* TUGAS LATIHAN 1
Perbarui bagian kutipan berita yang dimulai dari "Dari berbagai sumber" dan berlanjut sampai "dengan success fee.", lalu ganti "pengusaha" dengan "rekanan".
* TUGAS LATIHAN 2
Sebutkan semua singkatan dalam kutipan berita yang kepanjangannya ditulis lengkap di dalam teks.
* TUGAS LATIHAN 3
Jawab berdasarkan kutipan berita:
(a) Di kabupaten dan provinsi mana Disdikbud yang dimaksud berada?
(b) Dari mana sumber dana program rehabilitasi dan rekonstruksi sarana fisik sekolah?
(c) Kebutuhan sarana apa saja yang pemesanannya diarahkan ke pengusaha yang sudah ditunjuk?

* KUTIPAN TERPILIH
★ ★ ★ ★ ★ ★ ★

Subang, Demokratis
Lembaga pendidikan yang dipahami sebagai lembaga nirlaba itu, sekarang sudah benar-benar berubah menjadi institusi bisnis yang menggiurkan. Di setiap tahun anggaran boleh jadi merupakan pengulangan praktek-praktek patgulipat dari tahun ke tahun, lantaran tidak adanya tindakan tegas dari aparat penegak hukum.
Dengan berbagai dalih dan berbekal aturan main yang ditafsirkan saenake dewek (Jawa – sekehendak sendiri), oknum pejabat Dinas Pendidikan dan Kebudayaan (Disdikbud) Kabupaten Subang, Provinsi Jawa Barat membuat kebijakan keliru dengan mengatasnamakan lembaga pendidikan, lalu menerapkan teori dagang mengubah lembaga sekolah menjadi “ladang bisnis” yang mengacu pada catatan-catatan untung rugi dan menggunakan mekanisme sempoa guna meraup keuntungan pribadi/kelompoknya.
Dari berbagai sumber dan hasil penulusuran awak media disebutkan, kondisi ini terjadi di seputar permainan culas pelaksanaan program rehabilitasi dan rekonstruksi sarana dan prasarana fisik seperti pembangunan Ruang Kelas Baru (RKB), rehab gedung SD dan SMP yang bersumber dari Dana Alokasi Khusus (DAK)/APBN TA 2020 diduga dijadikan alat ‘pemalakan’ (Pungli-Red) bagi oknum pejabat Disdikbud Subang.
Tak hanya itu, kebutuhan sarana seperti moubeler dan baja ringan pesannya diarahkan oleh oknum pejabat Disdikbud ke pengusaha yang sudah ditunjuk, pasalnya ada kaitan dengan success fee.

★ ★ ★ ★ ★ ★ ★

* DAFTAR BUTIR
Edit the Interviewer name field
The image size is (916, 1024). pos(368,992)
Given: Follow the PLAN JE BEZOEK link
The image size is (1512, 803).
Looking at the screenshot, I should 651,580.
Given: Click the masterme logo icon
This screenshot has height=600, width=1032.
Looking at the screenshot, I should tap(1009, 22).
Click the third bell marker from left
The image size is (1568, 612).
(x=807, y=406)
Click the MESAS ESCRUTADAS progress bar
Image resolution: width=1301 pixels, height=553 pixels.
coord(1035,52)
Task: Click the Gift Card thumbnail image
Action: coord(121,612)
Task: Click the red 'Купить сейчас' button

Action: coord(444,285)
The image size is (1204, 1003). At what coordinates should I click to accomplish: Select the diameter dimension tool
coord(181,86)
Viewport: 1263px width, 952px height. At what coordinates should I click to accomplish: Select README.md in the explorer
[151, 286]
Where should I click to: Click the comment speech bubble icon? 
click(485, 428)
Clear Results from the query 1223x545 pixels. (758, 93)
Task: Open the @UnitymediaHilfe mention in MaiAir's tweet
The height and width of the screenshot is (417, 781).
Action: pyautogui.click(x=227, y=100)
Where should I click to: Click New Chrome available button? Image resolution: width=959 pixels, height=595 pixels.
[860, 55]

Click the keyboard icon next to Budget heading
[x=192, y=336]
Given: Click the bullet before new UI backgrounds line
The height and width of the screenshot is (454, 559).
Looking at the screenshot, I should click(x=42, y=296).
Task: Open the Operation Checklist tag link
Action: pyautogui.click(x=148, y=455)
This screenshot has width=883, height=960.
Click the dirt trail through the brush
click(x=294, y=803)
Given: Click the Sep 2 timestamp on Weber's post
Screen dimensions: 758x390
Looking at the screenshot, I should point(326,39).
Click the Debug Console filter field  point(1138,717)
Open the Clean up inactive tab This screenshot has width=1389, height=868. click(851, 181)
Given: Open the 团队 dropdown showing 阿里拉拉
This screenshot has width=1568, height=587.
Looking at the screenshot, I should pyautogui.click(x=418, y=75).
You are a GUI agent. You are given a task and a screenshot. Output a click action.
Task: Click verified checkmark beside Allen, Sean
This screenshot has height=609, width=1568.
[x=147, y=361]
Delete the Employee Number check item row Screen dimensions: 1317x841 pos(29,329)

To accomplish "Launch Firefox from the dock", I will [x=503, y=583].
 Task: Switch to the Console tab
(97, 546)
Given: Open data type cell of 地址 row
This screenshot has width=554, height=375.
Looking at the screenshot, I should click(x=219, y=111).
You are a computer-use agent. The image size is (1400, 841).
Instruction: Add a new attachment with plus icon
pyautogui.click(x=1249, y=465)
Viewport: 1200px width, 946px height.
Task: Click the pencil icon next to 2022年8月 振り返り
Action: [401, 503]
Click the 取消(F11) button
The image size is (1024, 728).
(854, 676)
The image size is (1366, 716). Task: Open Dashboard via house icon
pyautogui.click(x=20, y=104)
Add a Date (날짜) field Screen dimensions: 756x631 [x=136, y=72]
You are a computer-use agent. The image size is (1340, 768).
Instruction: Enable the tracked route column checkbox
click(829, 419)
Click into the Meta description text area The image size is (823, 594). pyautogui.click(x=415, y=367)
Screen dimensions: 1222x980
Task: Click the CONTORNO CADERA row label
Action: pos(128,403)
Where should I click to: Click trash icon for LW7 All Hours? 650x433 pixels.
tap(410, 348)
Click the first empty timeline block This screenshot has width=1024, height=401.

★ ★ ★ ★ ★ ★ ★

* HASIL TUGAS 1
Dari berbagai sumber dan hasil penulusuran awak media disebutkan, kondisi ini terjadi di seputar permainan culas pelaksanaan program rehabilitasi dan rekonstruksi sarana dan prasarana fisik seperti pembangunan Ruang Kelas Baru (RKB), rehab gedung SD dan SMP yang bersumber dari Dana Alokasi Khusus (DAK)/APBN TA 2020 diduga dijadikan alat ‘pemalakan’ (Pungli-Red) bagi oknum pejabat Disdikbud Subang.
Tak hanya itu, kebutuhan sarana seperti moubeler dan baja ringan pesannya diarahkan oleh oknum pejabat Disdikbud ke rekanan yang sudah ditunjuk, pasalnya ada kaitan dengan success fee.

* HASIL TUGAS 2
Disdikbud (Dinas Pendidikan dan Kebudayaan)
RKB (Ruang Kelas Baru)
DAK (Dana Alokasi Khusus)

* HASIL TUGAS 3
(a) Kabupaten Subang, Provinsi Jawa Barat.
(b) Dana Alokasi Khusus (DAK)/APBN TA 2020.
(c) Moubeler dan baja ringan.